Innovation and Pizza are
the answer to Coffee and Power
The true lesson here is not reminiscing about the good ol’ days of Second Life when Philip Rosedale wasn’t building a game, but instead building a country. It’s not about whether he’s ever coming back, or whether or not Rodvik knows what the hell he’s doing (which he does, but not in a context you’ll like).
This is about continuing the dream that was started in Second Life (even years before that), and evolving it into what it was supposed to be. It’s not what Philip or Corey was going to do, but in the end it was about what you were going to do once they gave you the ball to run with.

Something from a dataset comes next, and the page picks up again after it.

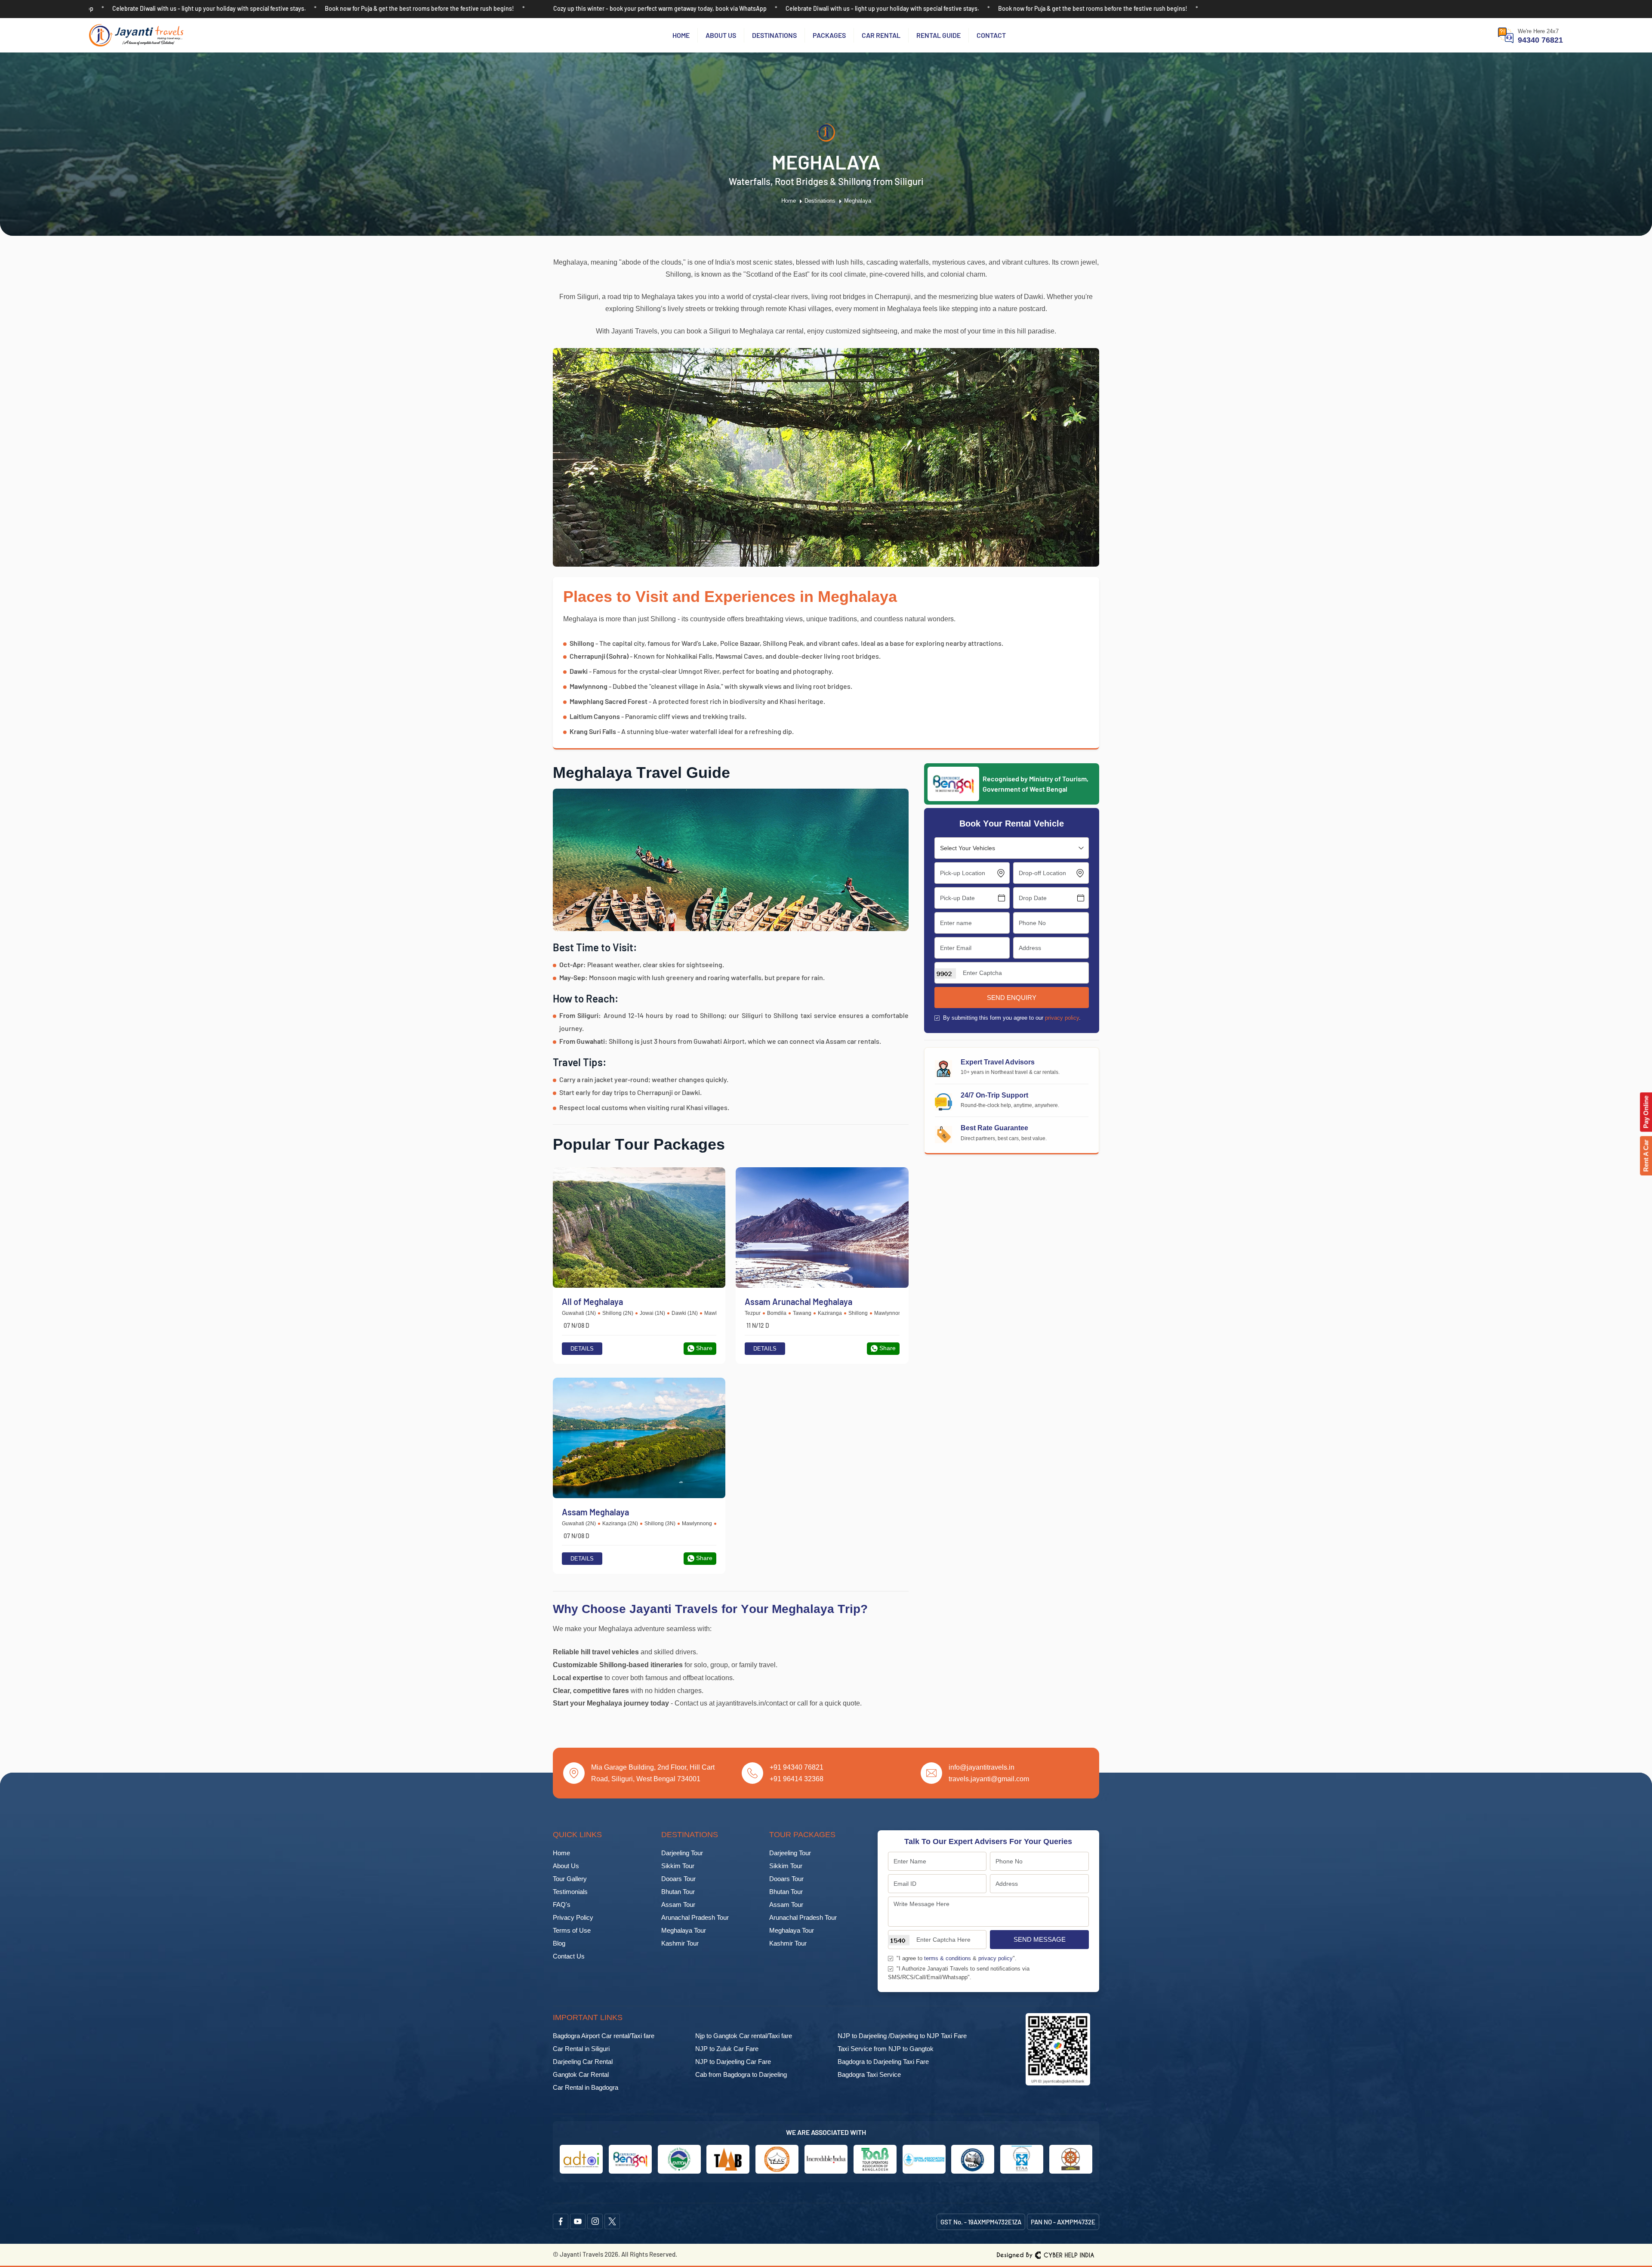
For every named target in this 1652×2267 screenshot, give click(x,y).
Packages (829, 35)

That’s more likely the reason that Second Life is past tense with Philip. He was building a country, and the board of directors decided they wanted a game instead. That’s why Rodvik is in charge and Philip refers to Second Life as past tense, but if you notice – his current project (Coffee and Power) is one of those platforms which facilitates community projects and getting work done. Take it as a hint… he still believes the community can come together and run with the ball. You don’t answer to a board of directors, and you as a community don’t answer to the management of Facebook.
You answer to yourselves, and you’re the greatest f*king sword fighters in the world.
I don’t know if you really grasp just how powerful of a notion that really is. You’ve already fulfilled the motto “Your world, Your imagination” in building an entire virtual world and populating it with an endless sea of content. From that sea of content and creativity you’ve propped up and stabilized a virtual world economy. Second Life exists on the whole only because you were there to see it existed. Except to say it’s not your world, only your imagination such far. Right now it’s Linden Lab’s world and your imagination fuels it. Which is a shame.
Maybe it’s time to start making it your world and your imagination together? To be the greatest virtual sword fighters in the world? You are The Deliverator.
Code Ninjas and Pixel Dreamers together in a shared hallucination.
I’m not advocating an exodus from Second Life, no more than Fleep was. What I’m getting at is that Second Life is a walled garden, and as a service it’s excellent. However, if your goal had anything to do with the wider concept of the Metaverse, devote some time to making that happen. Linden Lab was in a position to be the equivalent of The Street, and be the reserve currency of the entire Metaverse – we’re talking a multi-billion dollar empire. Instead they chose to be Mr. Lee’s Greater Hong Kong.
It’s their loss – but only if you are smart enough and motivated enough to make it your gain.
Chill out at The Black Sun in Second Life and enjoy it, and in your spare time build the real Metaverse with your peers. Because as hard as this seems to grasp – walled gardens come and go, and Second Life is no exception. It’s the standards and interoperable digital constructs that stand the test of time.
That’s why the Web killed AOL. Remember that.